#### What to do:
Search each line below for "size", then return the lines where it appears.
+--
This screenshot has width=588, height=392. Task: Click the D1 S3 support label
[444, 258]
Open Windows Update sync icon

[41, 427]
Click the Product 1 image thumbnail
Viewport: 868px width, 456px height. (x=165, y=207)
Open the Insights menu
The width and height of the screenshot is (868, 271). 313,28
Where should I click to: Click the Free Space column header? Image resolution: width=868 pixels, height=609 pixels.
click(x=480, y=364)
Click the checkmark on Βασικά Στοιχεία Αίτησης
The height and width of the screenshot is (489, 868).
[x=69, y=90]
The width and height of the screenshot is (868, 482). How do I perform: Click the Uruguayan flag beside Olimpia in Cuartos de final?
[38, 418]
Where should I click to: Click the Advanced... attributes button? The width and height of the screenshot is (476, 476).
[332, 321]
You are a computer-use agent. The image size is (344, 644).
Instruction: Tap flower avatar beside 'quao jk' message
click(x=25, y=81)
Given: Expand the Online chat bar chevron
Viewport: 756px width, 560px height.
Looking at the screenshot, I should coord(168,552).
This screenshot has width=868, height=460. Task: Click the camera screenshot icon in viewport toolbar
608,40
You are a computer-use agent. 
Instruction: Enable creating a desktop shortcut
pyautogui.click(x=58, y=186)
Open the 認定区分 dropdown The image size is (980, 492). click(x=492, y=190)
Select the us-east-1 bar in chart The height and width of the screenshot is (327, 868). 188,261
+--
#### Written reply:
You are a computer-use agent. The image size is (344, 644).
Open the 認定区分 dropdown The image size is (980, 492). click(x=492, y=190)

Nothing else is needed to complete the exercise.